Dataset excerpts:
━━━━━━━━━━━━━━━━

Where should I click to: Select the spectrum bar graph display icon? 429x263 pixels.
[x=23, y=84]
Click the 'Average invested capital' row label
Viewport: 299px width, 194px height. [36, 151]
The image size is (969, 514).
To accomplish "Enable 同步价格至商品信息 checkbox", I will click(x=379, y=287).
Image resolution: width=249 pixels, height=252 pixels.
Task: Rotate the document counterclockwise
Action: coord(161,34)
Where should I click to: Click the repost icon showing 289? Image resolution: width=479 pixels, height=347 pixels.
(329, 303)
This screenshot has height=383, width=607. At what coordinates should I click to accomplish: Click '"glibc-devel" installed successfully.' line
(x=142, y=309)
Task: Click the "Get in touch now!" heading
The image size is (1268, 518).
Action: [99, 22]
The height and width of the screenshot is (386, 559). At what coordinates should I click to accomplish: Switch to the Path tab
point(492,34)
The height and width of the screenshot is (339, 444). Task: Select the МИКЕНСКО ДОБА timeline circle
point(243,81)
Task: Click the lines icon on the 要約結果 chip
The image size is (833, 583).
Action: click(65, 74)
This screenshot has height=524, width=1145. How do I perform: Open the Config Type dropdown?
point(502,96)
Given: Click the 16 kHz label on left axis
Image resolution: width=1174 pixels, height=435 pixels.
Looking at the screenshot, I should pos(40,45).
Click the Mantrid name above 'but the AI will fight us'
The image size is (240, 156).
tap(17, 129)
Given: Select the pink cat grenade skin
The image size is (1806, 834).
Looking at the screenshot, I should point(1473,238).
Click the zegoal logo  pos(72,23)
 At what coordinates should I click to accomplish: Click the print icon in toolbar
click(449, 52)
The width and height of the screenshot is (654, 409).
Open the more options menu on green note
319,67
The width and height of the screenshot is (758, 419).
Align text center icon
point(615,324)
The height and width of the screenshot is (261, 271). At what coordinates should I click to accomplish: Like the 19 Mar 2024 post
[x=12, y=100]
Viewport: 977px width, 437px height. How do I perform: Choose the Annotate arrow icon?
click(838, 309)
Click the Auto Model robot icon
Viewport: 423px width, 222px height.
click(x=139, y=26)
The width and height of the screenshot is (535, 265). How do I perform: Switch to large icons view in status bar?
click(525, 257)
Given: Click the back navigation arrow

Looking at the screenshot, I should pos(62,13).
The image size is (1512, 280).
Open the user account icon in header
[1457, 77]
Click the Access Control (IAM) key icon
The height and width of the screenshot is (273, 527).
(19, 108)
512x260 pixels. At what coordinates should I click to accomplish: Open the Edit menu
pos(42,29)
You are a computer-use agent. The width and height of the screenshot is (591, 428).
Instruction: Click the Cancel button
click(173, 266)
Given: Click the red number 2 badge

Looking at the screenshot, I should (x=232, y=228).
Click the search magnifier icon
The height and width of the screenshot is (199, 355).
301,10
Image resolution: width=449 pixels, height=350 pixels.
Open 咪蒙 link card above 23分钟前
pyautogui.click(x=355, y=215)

━━━━━━━━━━━━━━━━

** ACTIVITY **
All of the entries above must be output word for word.

** RESULT OF THIS TASK **
Where should I click to: Select the spectrum bar graph display icon? 429x263 pixels.
[x=23, y=84]
Click the 'Average invested capital' row label
Viewport: 299px width, 194px height. [36, 151]
The image size is (969, 514).
To accomplish "Enable 同步价格至商品信息 checkbox", I will click(x=379, y=287).
Image resolution: width=249 pixels, height=252 pixels.
Task: Rotate the document counterclockwise
Action: coord(161,34)
Where should I click to: Click the repost icon showing 289? Image resolution: width=479 pixels, height=347 pixels.
(329, 303)
This screenshot has height=383, width=607. At what coordinates should I click to accomplish: Click '"glibc-devel" installed successfully.' line
(x=142, y=309)
Task: Click the "Get in touch now!" heading
The image size is (1268, 518).
Action: [99, 22]
The height and width of the screenshot is (386, 559). At what coordinates should I click to accomplish: Switch to the Path tab
point(492,34)
The height and width of the screenshot is (339, 444). Task: Select the МИКЕНСКО ДОБА timeline circle
point(243,81)
Task: Click the lines icon on the 要約結果 chip
The image size is (833, 583).
Action: click(65, 74)
This screenshot has height=524, width=1145. How do I perform: Open the Config Type dropdown?
point(502,96)
Given: Click the 16 kHz label on left axis
Image resolution: width=1174 pixels, height=435 pixels.
Looking at the screenshot, I should pos(40,45).
Click the Mantrid name above 'but the AI will fight us'
The image size is (240, 156).
tap(17, 129)
Given: Select the pink cat grenade skin
The image size is (1806, 834).
Looking at the screenshot, I should point(1473,238).
Click the zegoal logo  pos(72,23)
 At what coordinates should I click to accomplish: Click the print icon in toolbar
click(449, 52)
The width and height of the screenshot is (654, 409).
Open the more options menu on green note
319,67
The width and height of the screenshot is (758, 419).
Align text center icon
point(615,324)
The height and width of the screenshot is (261, 271). At what coordinates should I click to accomplish: Like the 19 Mar 2024 post
[x=12, y=100]
Viewport: 977px width, 437px height. How do I perform: Choose the Annotate arrow icon?
click(838, 309)
Click the Auto Model robot icon
Viewport: 423px width, 222px height.
click(x=139, y=26)
The width and height of the screenshot is (535, 265). How do I perform: Switch to large icons view in status bar?
click(525, 257)
Given: Click the back navigation arrow

Looking at the screenshot, I should pos(62,13).
The image size is (1512, 280).
Open the user account icon in header
[1457, 77]
Click the Access Control (IAM) key icon
The height and width of the screenshot is (273, 527).
(19, 108)
512x260 pixels. At what coordinates should I click to accomplish: Open the Edit menu
pos(42,29)
You are a computer-use agent. The width and height of the screenshot is (591, 428).
Instruction: Click the Cancel button
click(173, 266)
Given: Click the red number 2 badge

Looking at the screenshot, I should (x=232, y=228).
Click the search magnifier icon
The height and width of the screenshot is (199, 355).
301,10
Image resolution: width=449 pixels, height=350 pixels.
Open 咪蒙 link card above 23分钟前
pyautogui.click(x=355, y=215)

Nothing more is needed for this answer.